Spero and the company he founded with his father, Les, are thriving now. Neat debuted a new partnership with HP just before the Las Vegas show, and another such deal is expected to be announced later this month. A single press event during CES has already netted more than half a dozen media mentions and 20 review-sample requests - though Neat's appearance last week on Celebrity Apprentice may have helped, too.

But Spero and Neat faced a rough few years, thanks largely to the Great Recession and financial collapse. The business took a million-dollar hit when CompUSA went into bankruptcy just after placing a large order. The Speros lost control to Edison Partners, the Lawrenceville, N.J., venture firm, and Rafi Spero left the business for three years, partly to take a yearlong backpacking trip across Southeast Asia.

Focused on strategic development since returning in 2013, Spero has an entrepreneur's-eye view of technology. He joined a small Neat team last week at CES, exploring the show between business meetings, and shared his perspective Thursday as the show ended.

Anyone walking the vast floor space at CES, which this year took up 2 million square feet at the Las Vegas Convention Center and half a dozen nearby hotels, can likely imagine how Darwinian market forces take their toll on many young companies.

Last year, for example, 20 companies showed 3-D printers at CES. This year their number topped 50 - as did the growing number of smaller companies crowding a new Smart Home Marketplace at the Sands Expo & Convention Center. Nearby CES's Eureka Park section counted 375 start-ups this year, compared with 220 a year ago.

Neat is hardly a start-up. Though it doesn't disclose sales, it has about 120 employees and a track record of growth. Neat's three scanner models are sold in more than 6,500 retail locations around the country, including Best Buy, Staples, and other office-supply chains, as well as on Amazon.

How did it get there?
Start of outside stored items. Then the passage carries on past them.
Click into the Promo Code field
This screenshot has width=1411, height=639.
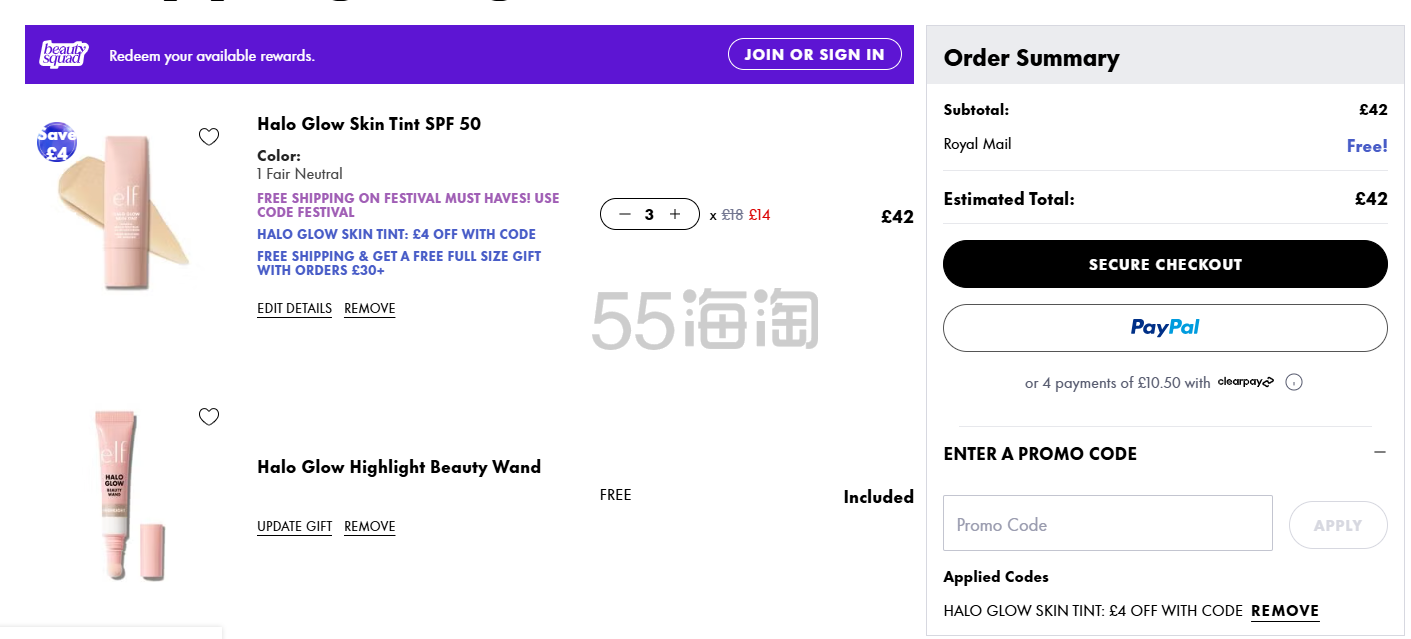pos(1107,523)
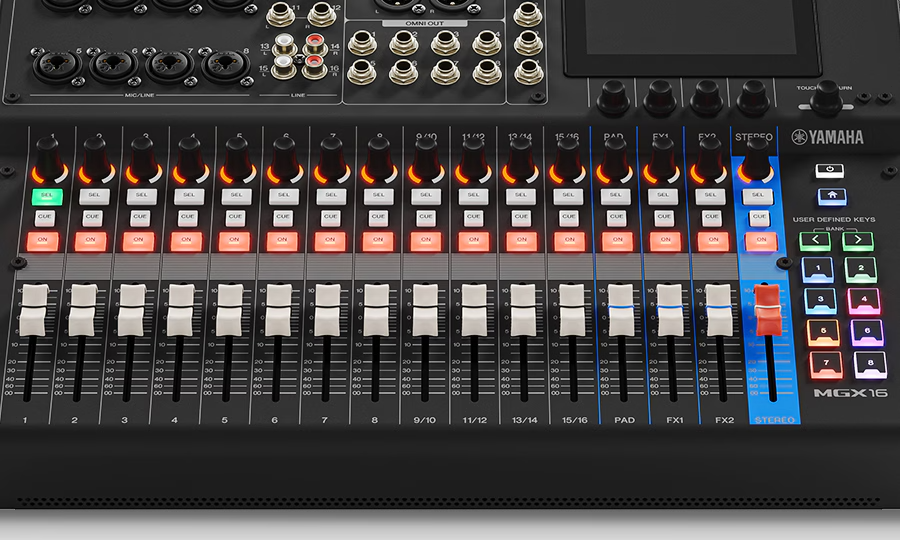Mute channel 1 with its ON button
The width and height of the screenshot is (900, 540).
tap(43, 241)
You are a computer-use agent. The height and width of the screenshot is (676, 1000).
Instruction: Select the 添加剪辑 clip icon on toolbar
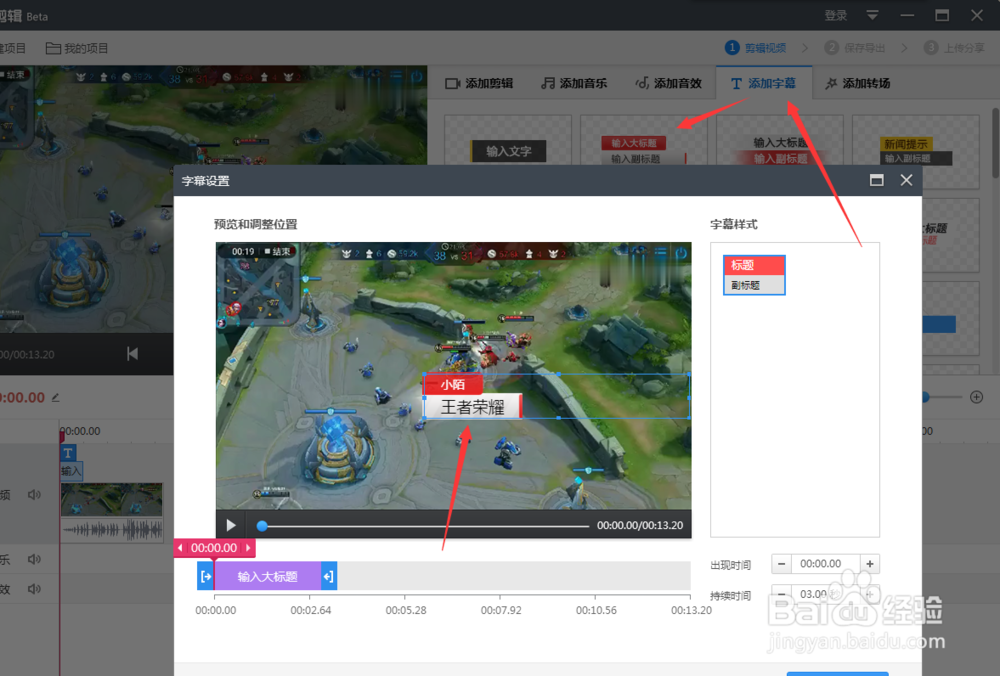453,83
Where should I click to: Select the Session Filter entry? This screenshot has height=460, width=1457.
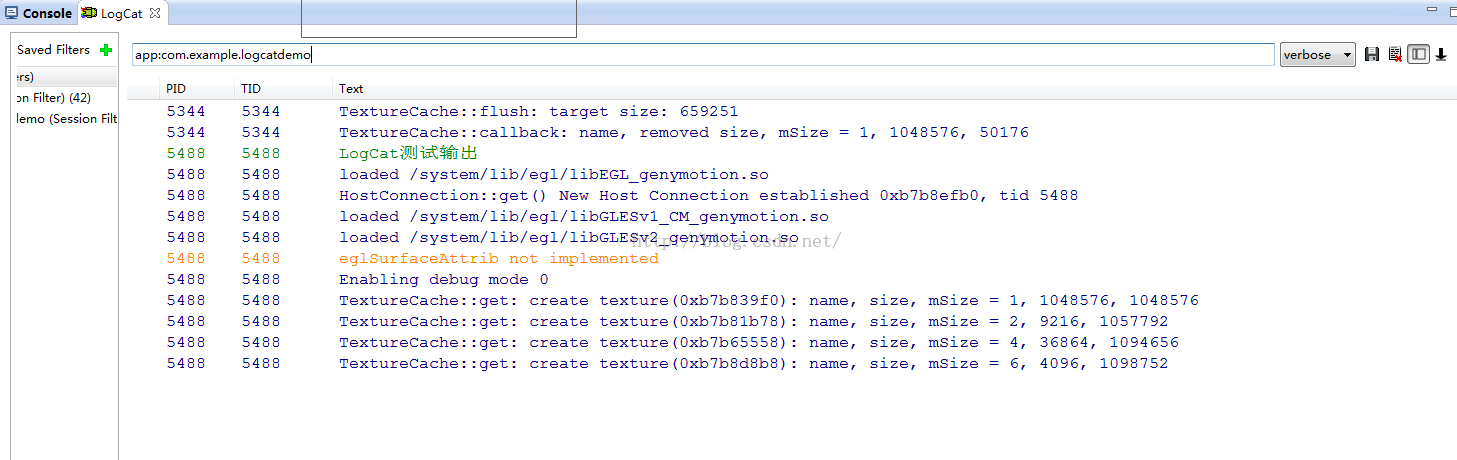[66, 119]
Like many of today's smart-home or connected-baby or -dog start-ups, it began with its founder seeing a problem that seemed worth solving.

Spero said he was working for a consulting firm that imposed a complex, paper-intensive process for his weekly expense reports. "My thought was, 'There's got to be a better way.' "

Teaming with developers and his father, a serial entrepreneur and former Wharton professor, Spero created that better way, embodied in a product that Neat still sells as its $149 Neat Receipts portable scanner. It has since been joined by the $379 Neat Desk, with special feeds for receipts, business cards, and larger documents, the $499 WiFi Neat Connect, and a cloud-based subscription service.

Spero and his colleagues at CES, executive vice president Michael Crincoli and vice president Chris Barbier, agree on one thing: Neat's patented software is the key to its success. It parses each document it scans, categorizes it, and then extracts key information, such as a receipt's date, vendor, and the sales-tax amount.

Optical character recognition makes every word searchable. But it's the parsing algorithms that allow the data to be directly imported into spreadsheets and other programs useful to people and businesses.

Spero says Neat likes to see itself as "the Apple of the scanner category," because, like Apple, it closely integrates its hardware and software to make the user experience as simple and elegant as possible.

Crincoli says Neat "created the category" it occupies. And even though Brother and Epson now offer scanners that look similar, he says, Neat's specialized software means that, at least for now, it's a niche that Neat mostly still owns.

The HP deal offers evidence he's right. The printer giant has built Neat's software into its new HP 8040 multifunction printer, and even added Neat's logo to the front of the machine.

Like Apple's products, the new machine commands a premium price - Spero says it sells for about twice the price of a comparable multifunction printer.

"We're the added value" - something he says "feels pretty good."

Las Vegas just hosted thousands of entrepreneurs who would likely welcome that measure of success, once they put the Field of Dreams behind them - till next year.